Many labdanum fans have loved Ambre Noir as is, but some people have said they’d prefer more of a sweet golden amber note and less labdanum.  I would like to keep it fairly dark and resinous, so I may do a separate golden amber and keep noir very dark, or I may just lighten the labdanum aspect a touch.

Each perfumer mixes amber accords to taste, using labdanum as one of the main constituents and adding things like benzoin, peru balsam, vanilla, tonka, patchouli, sandalwood, cedar, frankincense, myrrh, oakmoss, vetiver, ambergris, orris, citrus, and spices.  From the dark Serge Lutens Ambre Sultan to the gourmand Hermes Ambre Narguile to the smoky Tom Ford Amber Absolute, each amber scent takes the theme in its own direction.

Ambergris and ambroxan are not the same as an amber accord, though they are often used in amber accords.  Ambergris is the interesting substance passed out of a whale’s digestive system that floats around in the ocean or washes up on beaches and if found by someone who recognizes it is sold for a lot of money as a rare perfume ingredient with fixative qualities.  Ambroxan is a synthetic ingredient created by a large fragrance aroma chemical company trying to find something that does for perfume what natural ambergris does.  Many of these synthetic ambergris components are available (Ambroxan, Ambrox DL, Cetalox, Cetalox Laevo, etc), but Ambroxan is my own favorite so far.

Was another hot day today!  I need to make some updates to the website, keep orders flowing out, and make progress on the new scents.  Will return to Ambre Noir shortly…

About Laurie E

artisan perfumer and owner of Sonoma Scent Studio
This entry was posted in Perfume Making & Ingredients, Sonoma Scent Studio Updates. Bookmark the permalink.

6 Responses to Labdanum and amber

  1. AnnE says:

    Tonka beans – now I know what they look like! Thanks for the photo, Laurie.

    For what it’s worth, I vote for a separate version of a golden amber and keeping Ambre Noir as it is (or close to it). I want the true labdanum experience. 🙂

  2. Laurie says:

    Hi AnnE! Tonka beans are funny looking things! Fairly large, dark, and with a powdery substance that can appear on the surface because of their high coumarin content. They smell great and are easy to tincture.

    All comments are worth a lot — very helpful! 🙂 Yes, that’s what I’m starting to think too. There are a lot of sweeter ambers already available but much fewer really dark ones. Ambre Sultan is my probably my favorite of the dark ones, but it has a fair amount of spices and I thought it’d be fun to do one without spice and with a little leathery nuance but mainly featuring labdanum. That was my original idea for Ambre Noir and I should probably stick to that. I do want to soften one woodsy ingredient in it and decrease the cardamom. The cardamom was the only spice I used and it makes the opening not what I want.

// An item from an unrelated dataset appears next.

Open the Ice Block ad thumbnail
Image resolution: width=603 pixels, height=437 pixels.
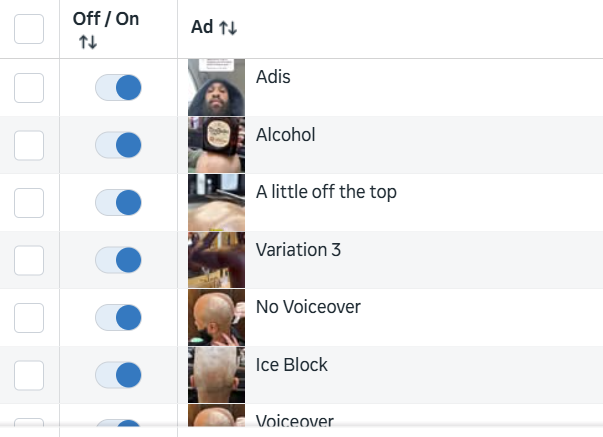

I’m still comparing versions and thinking about it.

  3. Cheri says:

    I think you already know my vote – two different ambers – one golden and sweeter, and another very dark and resinous.
    🙂 Thanks for posting the picture; it’s gorgeous!

  4. Laurie says:

    Hi Cheri! Aren’t digital cameras great?! I finally got one a couple years ago and love it, though I’m no pro at it. Fun to be able to email pics and share them so easily though.

    Labdanum lovers unite, lol. It’s thick and sticky stuff but so wonderful. 🙂 Thanks for input!

    It was 104 here today. Must be even crazier where you are!

  5. AnnE says:

    Yes, a dark amber without the spice would be marvelous! I would probably love Ambre Sultan, were it not for the cumin. Blech! I know most people love it (and no offense to you, I hope), but that note is anathema to me. I’m not always great at differentiating notes, but cumin is one I can always detect immediately. Isn’t that always the way with what we dislike?

    p.s. I hope it cools down for you soon!

  6. Laurie says:

    Hi AnnE! Many people are sensitive to cumin and dislike it in fragrances so you’re not alone. I actually do like it in some things but so far have only used it in custom blends since so many people dislike it.

    It is much cooler today, thanks. Back to normal, except for the fires and smoky air.